While growing up in a single parent household in rural North Carolina, I noticed that African-American men experienced pervasive disparities in disease, health outcomes, and access to health care compared to whites. As imperative, I noticed a number of my family members were developing and dying from chronic diseases. For instance, in the fall of 2009, my aunt was diagnosed with stage IV colorectal cancer (CRC). Even though CRC is one of the most preventable and treatable cancers, African-American men remain last among all racial/ethnic groups of both genders for age-adjusted CRC mortality rates and 5-year survival rates. This is unacceptable.
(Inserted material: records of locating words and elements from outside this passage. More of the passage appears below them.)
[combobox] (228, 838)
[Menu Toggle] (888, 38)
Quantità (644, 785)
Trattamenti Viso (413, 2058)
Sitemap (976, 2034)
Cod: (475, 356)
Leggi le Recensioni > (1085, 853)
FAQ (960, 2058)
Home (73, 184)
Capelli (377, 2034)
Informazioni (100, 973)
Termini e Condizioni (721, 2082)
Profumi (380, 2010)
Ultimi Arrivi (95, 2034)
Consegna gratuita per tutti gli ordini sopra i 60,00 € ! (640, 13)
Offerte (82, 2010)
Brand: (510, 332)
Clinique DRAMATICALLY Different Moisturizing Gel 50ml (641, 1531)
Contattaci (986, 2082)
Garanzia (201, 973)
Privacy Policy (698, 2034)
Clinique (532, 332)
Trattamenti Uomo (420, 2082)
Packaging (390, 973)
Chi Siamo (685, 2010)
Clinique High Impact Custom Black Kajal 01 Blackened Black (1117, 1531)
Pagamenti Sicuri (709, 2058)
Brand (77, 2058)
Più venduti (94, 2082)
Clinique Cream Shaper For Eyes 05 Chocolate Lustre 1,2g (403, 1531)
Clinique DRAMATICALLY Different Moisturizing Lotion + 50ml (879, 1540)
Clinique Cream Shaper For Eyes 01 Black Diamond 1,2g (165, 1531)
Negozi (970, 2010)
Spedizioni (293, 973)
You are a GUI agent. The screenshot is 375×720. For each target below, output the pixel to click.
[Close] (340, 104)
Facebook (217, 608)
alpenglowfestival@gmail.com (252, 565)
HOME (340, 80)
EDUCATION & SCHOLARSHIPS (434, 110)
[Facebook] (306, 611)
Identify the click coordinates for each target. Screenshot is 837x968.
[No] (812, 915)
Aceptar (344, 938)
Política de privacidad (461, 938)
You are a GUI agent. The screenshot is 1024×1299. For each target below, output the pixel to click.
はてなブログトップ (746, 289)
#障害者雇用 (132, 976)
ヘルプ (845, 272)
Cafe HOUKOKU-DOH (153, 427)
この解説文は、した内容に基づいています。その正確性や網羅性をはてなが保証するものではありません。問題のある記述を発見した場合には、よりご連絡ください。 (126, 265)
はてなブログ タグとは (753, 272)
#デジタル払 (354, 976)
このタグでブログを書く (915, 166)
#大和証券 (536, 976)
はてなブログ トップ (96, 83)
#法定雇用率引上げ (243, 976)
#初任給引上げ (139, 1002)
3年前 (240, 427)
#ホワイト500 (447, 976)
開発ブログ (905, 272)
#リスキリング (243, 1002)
These inequities and my familial encounters with cancer married to my training in in applied mathematics and statistics, health education, community-based participatory research, and public health administration & policy, provide a unique passion and perspective for translating research findings into prevention methods among communities, policy makers, and health care organizations.

Mei Koh, PhD, Assistant Professor, Pharmacology & Toxicology

Completing the Loop: From Laboratory Discoveries into New Treatments for Cancer

Nearly 1 in 3 people in the United States will develop cancer in their lifetimes. A sobering statistic. For me, like for many people, cancer has always been personal. Many close family members have succumbed to this devastating disease. Thus, my research has focused on the understanding of the specific pathways that drive cancer progression with the ultimate goal of translating these findings into new treatment strategies. At the University of Utah, I am a step closer to this goal with the resources of the Huntsman Cancer Institute that allow my laboratory to directly evaluate the biological mechanisms that determine patient outcome using actual patient samples as opposed to animal or cell-based models. Because many potential treatment strategies identified in academia are never evaluated further after publication, I founded Kuda Therapeutics, a biotech company that will convert these initial findings into medicines that may benefit patients. It is my goal that by completing the loop, I may facilitate the translation of academic science into better treatment options for patients with cancer.

William Holland, PhD, Assistant Professor, Nutrition and Integrated Physiology

The Glucagon Biology of Diabetes

I have enjoyed a homecoming this year to the University of Utah; I completed my graduate work with Scott Summers in 2007. My success as a postdoctoral fellow at UT Southwestern led to my retention as a tenure-track faculty member in October 2013. Within 4 years of starting my lab within the Touchstone Diabetes Center, we had successfully procured two R01 grants and two independent grants from the Juvenile Diabetes Research Foundation. My lab currently focuses on understanding the role of a lipotoxic fat metabolite termed ceramide on obesity-related comorbidities. Specifically, we study ceramide signaling in: 1) energy balance -we hypothesize that saturated-fat derived metabolites, termed ceramides, impair insulin, leptin and serotonin-mediated satiety signaling; 2) cellular injury -by converting ceramide into sphingosine-1 phosphate we promote cell survival rather than apoptosis; and 3) glucose homeostasis-our recent work suggests that the glucagon-producing pancreatic alpha cell may be a final cell type in the body to become insulin resistant. During the pathophysiology of type-2 diabetes, ceramide drives glucagon overproduction to maintain excess hepatic glucose production. Conversely, blunting glucagon action has beneficial effects to maintain glycemia, prevent diabetic cardiomyopathy and even restore beta cell mass.